2.2. The replacement system iPS cell inducing factor and mechanism
In order to avoid the risk of tumorigenesis caused by the activation of c-Myc in i PS cells, members of the Myc family, L-Myc and N-Myc, can effectively replace c-Myc to induce human and mouse i PS cells, of which the ability of i PS cells to form chimeric mice with germline transmission can be improved, and the resulting mice do not develop tumors. The pluripotency-related factor Glis1 can also replace c-Myc to promote the reprogramming of human and mouse iPS cells, and the resulting chimeras produced by the mouse iPS cells also have the ability of germ line transmission. Glis1 promotes the induction of iPS cells by affecting a variety of reprogramming pathways, including the expression of genes Myc, Nanog, Lin28, Wnt, Essrb and the MET process.
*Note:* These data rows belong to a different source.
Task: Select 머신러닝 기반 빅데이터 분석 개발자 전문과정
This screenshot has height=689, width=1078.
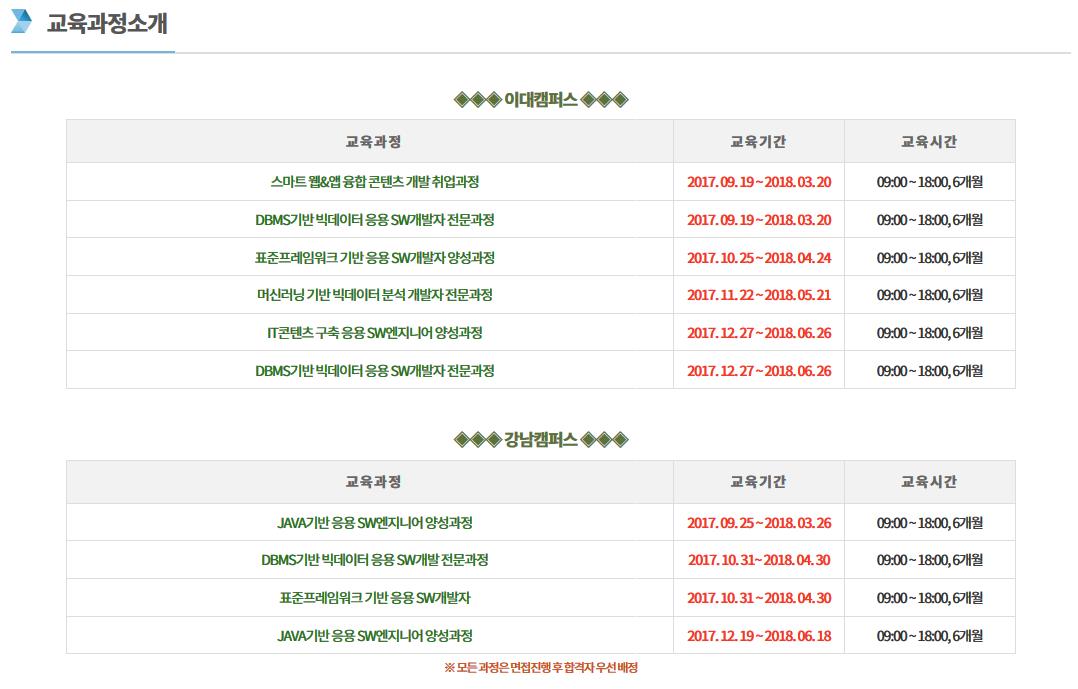Action: click(x=375, y=295)
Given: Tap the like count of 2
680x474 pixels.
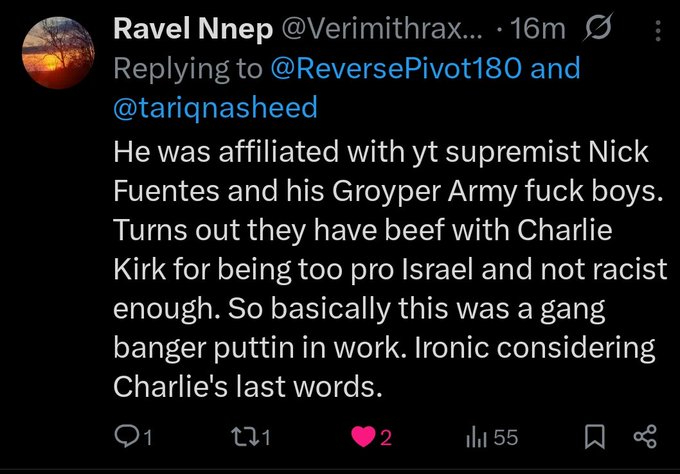Looking at the screenshot, I should (x=385, y=437).
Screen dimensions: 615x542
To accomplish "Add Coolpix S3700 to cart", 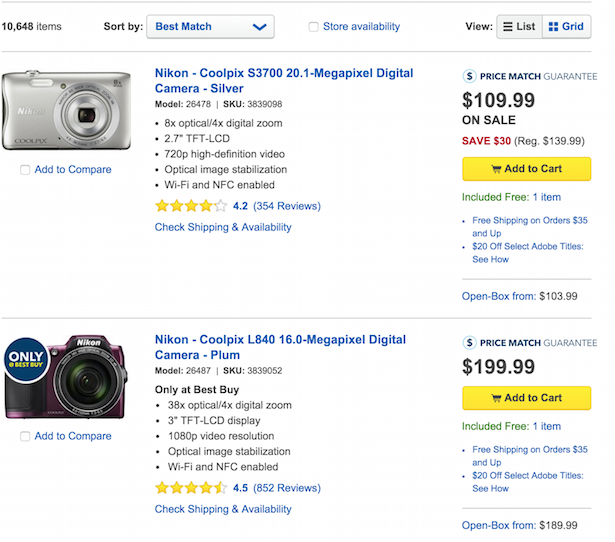I will (526, 169).

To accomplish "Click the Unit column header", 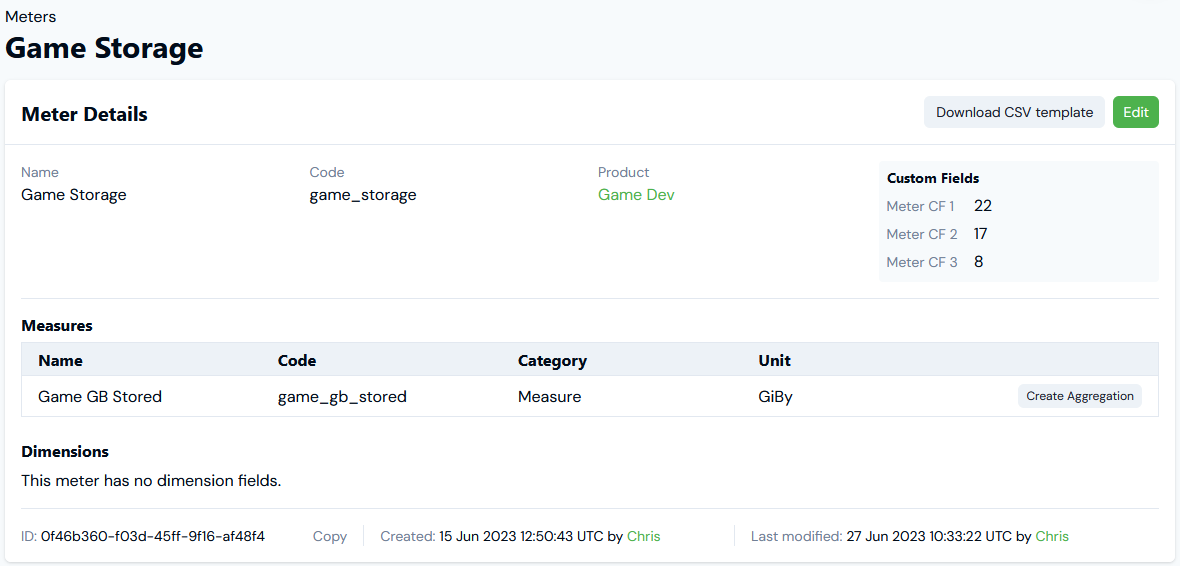I will tap(774, 361).
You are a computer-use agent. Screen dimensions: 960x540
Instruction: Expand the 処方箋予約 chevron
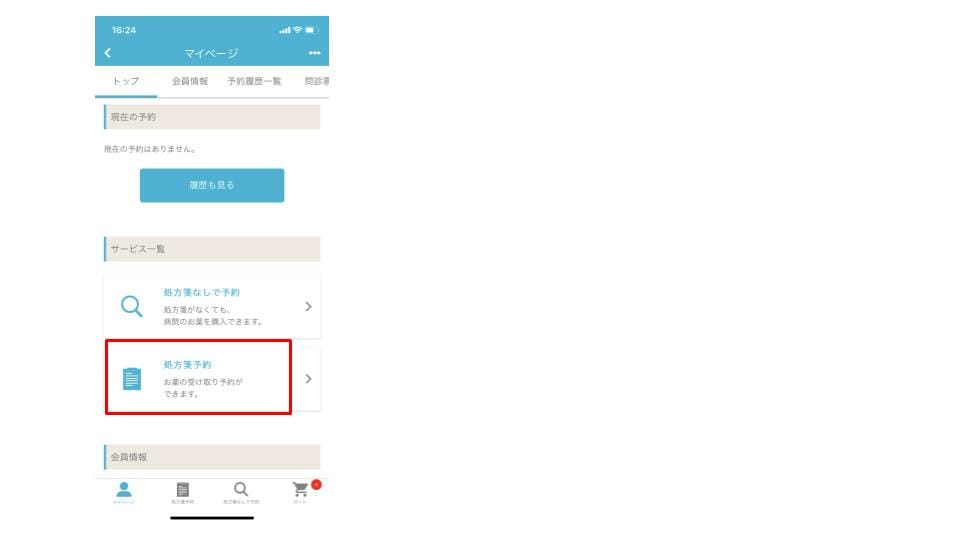pyautogui.click(x=308, y=379)
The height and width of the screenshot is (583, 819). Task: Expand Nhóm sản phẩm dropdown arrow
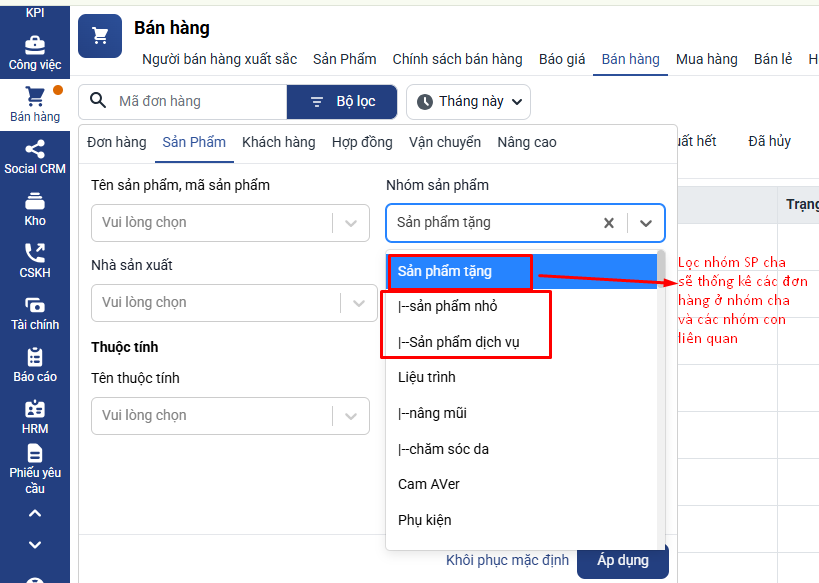646,223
In addition to being replaced by Klf1, Klf2 and Klf5, Klf4 can also be replaced by the orphan nuclear receptor Esrrb and the OS, two factors to achieve the induction of iPS cells. Esrrb mediates reprogramming by up-regulating pluripotent cell-specific genes. The bone morphogenetic protein Bmp4 can also replace Klf4 to promote reprogramming, and its mechanism of action is mainly to promote the MET process. Nanog and Lin28 can replace c-Myc and Klf4 to obtain human iPS cells. Nanog is one of the important factors to maintain the pluripotency of mouse embryonic stem cells. It cooperates with transcription factors such as Oct4 and Sox2 to regulate the pluripotency network, RNA binding protein Lin28 can indirectly regulate the expression of c-Myc to complete reprogramming.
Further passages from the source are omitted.